Aurélio explica que a avaliação de um órgão doado é bastante criteriosa e que, não raro, órgãos são recusados por não estarem em boas condições. “Primeiro checam-se exames laboratoriais e imagens do fígado. Depois, “a equipe vai até o doador-cadáver, faz a cirurgia e uma inspeção visual. Esse é o último ponto de OK de que o transplante vai acontecer”.
No caso da embaixadora, após cinco dias na lista de espera por um transplante, apareceu um doador compatível a poucos quilômetros de distância. A cirurgia durou seis horas e foi um sucesso. “O transplante foi maravilhoso. Não nos deu nenhum trabalho de funcionamento”, celebra Liliana.
A experiência permitiu à embaixadora comparar os dois maiores sistemas universais de saúde do mundo: “Cada um tem problemas, porque são públicos. Mas brasileiros e britânicos podem ser muito fiéis aos seus sistemas, porque eles não existem em outros lugares. Um atendimento para qualquer pessoa, não dependendo de recursos”, diz Al-Qaq.
Ela destaca que encontrou “as pessoas mais profissionais de sua carreira no SUS e no National Health Service – NHS, (Serviço Nacional de Saúde) pessoas que têm dentro delas uma vontade de ajudar. São médicos, enfermeiros, porteiros, todos conectados com seus pacientes”.
A cooperação entre Brasil e Reino Unido vai além do caso individual da embaixadora britânica. O modelo de agentes comunitários do SUS está sendo testado em Londres, com o médico Matthew Harris, do Imperial College, que trabalhou perto no Recife há mais de 20 anos. O programa piloto, com 200 agentes, já mostra resultados: 47% das pessoas que precisavam de imunização conseguiram receber, e houve redução de 7% nas consultas não agendadas.

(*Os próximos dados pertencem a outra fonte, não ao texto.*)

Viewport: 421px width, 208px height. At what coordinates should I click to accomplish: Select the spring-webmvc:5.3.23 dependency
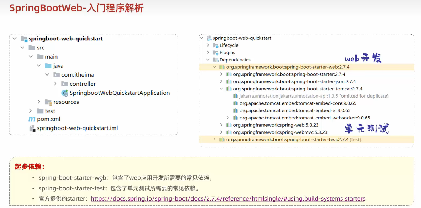click(280, 132)
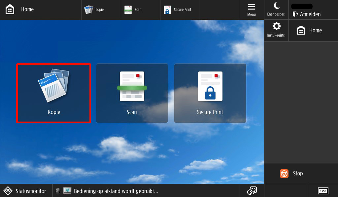
Task: Open the Secure Print app tile
Action: point(210,93)
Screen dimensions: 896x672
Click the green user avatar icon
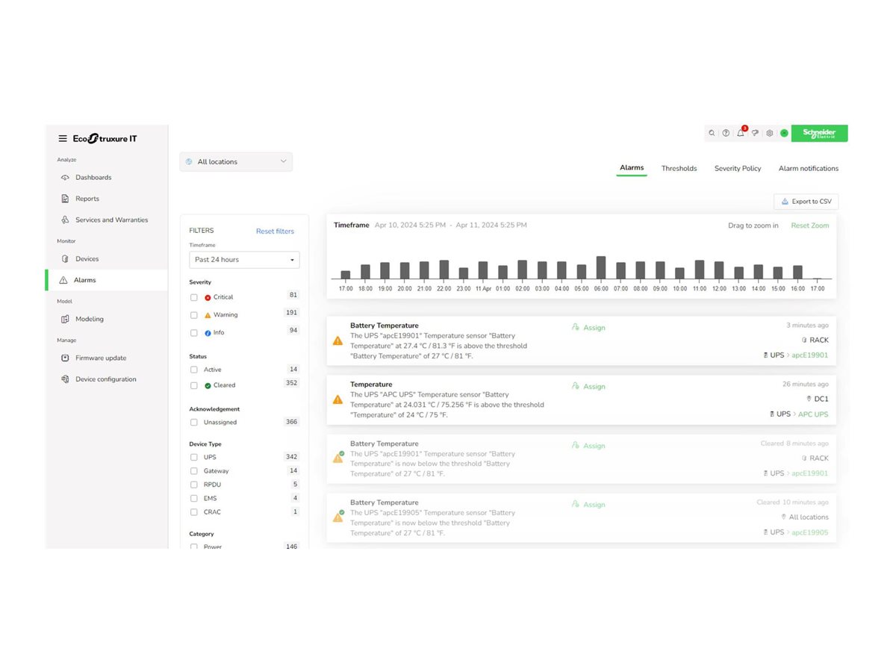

A grandiosidade do SUS é refletida, também, nos dados: em 2024, o país alcançou um recorde histórico de mais de 30 mil transplantes de órgãos e tecidos, consolidando-se como referência internacional.
Em 2021, o Brasil registrou 23,5 mil transplantes; em 2022, 25,6 mil; em 2023, 28,7 mil; e em 2024, 30,3 mil. Uma curva em ascendência capaz de salvar milhares de vidas.
A embaixadora enfatiza a importância da doação: “Sempre vou ficar muito grata ao sistema de doações de transplante, que é público do mesmo jeito que no Reino Unido. E sempre vou ficar muito grata à quem me deu uma segunda chance de vida. É importantíssimo pensar na doação antes e falar com a família. A pessoa continua vivendo em você.”